Books,  Movies

7 Passages from Emma Cline’s “The Girls” That Killed Me

Emma Cline’s debut novel is set for release this summer. June 14th to be exact. It’s been a year and a half since the novel set off a bidding war between publishing houses, eventually won by Random House with a three book deal for a rumored seven figures. A year and a half since the film rights were bought by producer Scott Rudin. Cline is a bit of a prodigy herself. She has an MFA from Columbia University and works in the fiction department of The New Yorker. She was awarded the 2014 Plimpton Prize for Fiction from The Paris Review, where her fiction and essays have been published. And she’s only 25. I’m not going to go into any detail about her life so far, but rest assured her short existence belies some strange experiences, as detailed by Vulture here.

manson girls
In almost every picture they were smiling, as if laughing about an inside joke.

The Girls is essentially a fictionalized account of the Manson family leading up to the famous murders committed in 1969 from the perspective of a young girl who finds herself a peripheral figure of the cult. Cline admittedly became fascinated with the three girls whose roles in the murders launched made them celebrities: Susan Atkins, Patricia Krenwinkel and Leslie Van Houten. Curious about them myself, I did a little clickety-clack into Google. Upon seeing the following image, I couldn’t help thinking of a line on the very first page of Cline’s book where her young protagonist sees the girls for the first time: “The long-haired girls seemed to glide above all that was happening around them, tragic and separate. Like royalty in exile.”

But the real strength of The Girls is not its fascinating historical subject matter…although the Manson crimes are in my opinion the most popular subject of all true crime-related media…just take a look in any bookstore and there will probably be a shelf of just Manson books between In Cold Blood and Whitey Bulger books (admittedly that last one might just be because I live in Massachusetts). It’s strength is its unflinching depiction of the turmoil of girl and womanhood.

Task set —
1) Answer these questions using the article on Emma Cline's novel.
(a) Which publishing house won the bidding war for the novel?
(b) In what year were the Manson murders committed?
(c) Which three girls did Cline become fascinated with?
2) Retype the part of the article on Emma Cline's novel that runs from "Emma Cline’s debut" to "an inside joke.".

Dataset rows —
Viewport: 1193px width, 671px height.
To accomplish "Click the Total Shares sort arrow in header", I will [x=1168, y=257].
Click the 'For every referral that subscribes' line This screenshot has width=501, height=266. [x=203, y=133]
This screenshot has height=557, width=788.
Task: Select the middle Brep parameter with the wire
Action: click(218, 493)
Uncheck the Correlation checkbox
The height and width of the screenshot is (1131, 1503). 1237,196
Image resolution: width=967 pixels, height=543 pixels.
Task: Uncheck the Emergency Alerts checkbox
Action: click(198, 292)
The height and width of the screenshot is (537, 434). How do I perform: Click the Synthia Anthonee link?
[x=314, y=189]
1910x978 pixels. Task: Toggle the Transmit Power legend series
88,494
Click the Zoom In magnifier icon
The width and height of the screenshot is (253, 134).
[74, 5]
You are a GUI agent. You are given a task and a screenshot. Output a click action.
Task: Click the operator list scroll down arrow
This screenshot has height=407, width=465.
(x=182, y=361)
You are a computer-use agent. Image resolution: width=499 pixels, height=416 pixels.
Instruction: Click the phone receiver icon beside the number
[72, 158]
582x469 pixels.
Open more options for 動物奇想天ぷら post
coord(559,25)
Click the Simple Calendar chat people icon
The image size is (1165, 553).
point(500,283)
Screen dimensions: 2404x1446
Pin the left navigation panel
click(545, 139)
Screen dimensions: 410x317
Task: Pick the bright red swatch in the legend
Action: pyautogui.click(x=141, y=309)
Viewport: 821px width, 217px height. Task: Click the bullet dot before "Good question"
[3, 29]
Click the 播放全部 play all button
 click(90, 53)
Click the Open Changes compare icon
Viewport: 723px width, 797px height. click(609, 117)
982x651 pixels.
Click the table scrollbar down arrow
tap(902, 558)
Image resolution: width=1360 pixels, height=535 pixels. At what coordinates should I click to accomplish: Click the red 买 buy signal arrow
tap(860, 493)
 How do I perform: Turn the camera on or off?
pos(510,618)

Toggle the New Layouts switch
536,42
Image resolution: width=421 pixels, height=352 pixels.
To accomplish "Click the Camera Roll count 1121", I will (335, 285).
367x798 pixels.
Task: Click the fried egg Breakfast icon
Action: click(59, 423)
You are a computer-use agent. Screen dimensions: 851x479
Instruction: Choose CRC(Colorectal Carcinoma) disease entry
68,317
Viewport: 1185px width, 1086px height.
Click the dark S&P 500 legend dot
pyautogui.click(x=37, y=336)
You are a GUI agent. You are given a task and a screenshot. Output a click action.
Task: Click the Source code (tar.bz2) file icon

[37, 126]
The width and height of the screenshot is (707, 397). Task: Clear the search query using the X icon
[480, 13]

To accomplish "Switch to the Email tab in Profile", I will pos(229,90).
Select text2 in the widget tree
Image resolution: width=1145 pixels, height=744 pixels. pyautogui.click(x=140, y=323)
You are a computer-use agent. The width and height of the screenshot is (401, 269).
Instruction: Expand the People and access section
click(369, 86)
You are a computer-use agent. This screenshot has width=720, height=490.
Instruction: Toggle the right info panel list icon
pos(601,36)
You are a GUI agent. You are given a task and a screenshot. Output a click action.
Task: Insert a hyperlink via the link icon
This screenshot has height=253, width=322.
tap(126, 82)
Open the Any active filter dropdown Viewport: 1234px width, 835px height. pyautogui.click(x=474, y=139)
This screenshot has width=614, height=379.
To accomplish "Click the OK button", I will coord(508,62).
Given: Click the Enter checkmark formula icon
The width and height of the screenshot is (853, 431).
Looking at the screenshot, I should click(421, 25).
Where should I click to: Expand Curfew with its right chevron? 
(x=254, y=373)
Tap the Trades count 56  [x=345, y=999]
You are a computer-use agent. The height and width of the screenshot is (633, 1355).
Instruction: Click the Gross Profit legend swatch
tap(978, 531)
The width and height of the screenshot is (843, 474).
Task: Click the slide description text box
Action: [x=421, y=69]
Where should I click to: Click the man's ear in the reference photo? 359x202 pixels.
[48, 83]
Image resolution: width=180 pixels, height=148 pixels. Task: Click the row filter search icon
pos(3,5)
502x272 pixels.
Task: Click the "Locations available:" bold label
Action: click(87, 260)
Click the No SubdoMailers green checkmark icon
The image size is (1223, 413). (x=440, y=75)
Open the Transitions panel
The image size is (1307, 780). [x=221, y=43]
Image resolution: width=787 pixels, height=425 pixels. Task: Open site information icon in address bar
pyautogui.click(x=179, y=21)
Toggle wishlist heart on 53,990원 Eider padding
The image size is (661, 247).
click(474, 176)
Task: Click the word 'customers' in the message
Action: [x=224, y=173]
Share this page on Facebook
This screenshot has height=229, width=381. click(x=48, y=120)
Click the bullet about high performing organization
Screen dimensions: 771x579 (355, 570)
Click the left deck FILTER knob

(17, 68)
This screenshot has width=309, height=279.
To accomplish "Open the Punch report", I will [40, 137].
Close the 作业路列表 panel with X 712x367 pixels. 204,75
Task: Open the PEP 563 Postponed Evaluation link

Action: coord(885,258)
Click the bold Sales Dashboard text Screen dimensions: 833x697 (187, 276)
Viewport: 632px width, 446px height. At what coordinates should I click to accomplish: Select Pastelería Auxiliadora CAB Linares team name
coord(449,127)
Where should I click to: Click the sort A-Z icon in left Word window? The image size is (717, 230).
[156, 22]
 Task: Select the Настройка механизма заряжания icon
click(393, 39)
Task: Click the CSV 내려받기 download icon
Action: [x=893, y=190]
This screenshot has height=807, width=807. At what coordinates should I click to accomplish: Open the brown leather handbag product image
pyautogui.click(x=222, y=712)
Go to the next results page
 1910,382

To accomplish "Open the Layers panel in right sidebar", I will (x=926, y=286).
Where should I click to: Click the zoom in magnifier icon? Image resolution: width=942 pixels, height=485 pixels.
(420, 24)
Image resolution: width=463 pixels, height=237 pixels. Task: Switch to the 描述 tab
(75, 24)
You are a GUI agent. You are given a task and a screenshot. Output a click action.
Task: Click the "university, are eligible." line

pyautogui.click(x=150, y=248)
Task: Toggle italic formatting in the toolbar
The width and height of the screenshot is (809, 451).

The responses —
1)
(a) Random House
(b) 1969
(c) Susan Atkins, Patricia Krenwinkel and Leslie Van Houten

2)
Emma Cline’s debut novel is set for release this summer. June 14th to be exact. It’s been a year and a half since the novel set off a bidding war between publishing houses, eventually won by Random House with a three book deal for a rumored seven figures. A year and a half since the film rights were bought by producer Scott Rudin. Cline is a bit of a prodigy herself. She has an MFA from Columbia University and works in the fiction department of The New Yorker. She was awarded the 2014 Plimpton Prize for Fiction from The Paris Review, where her fiction and essays have been published. And she’s only 25. I’m not going to go into any detail about her life so far, but rest assured her short existence belies some strange experiences, as detailed by Vulture here.

manson girls
In almost every picture they were smiling, as if laughing about an inside joke.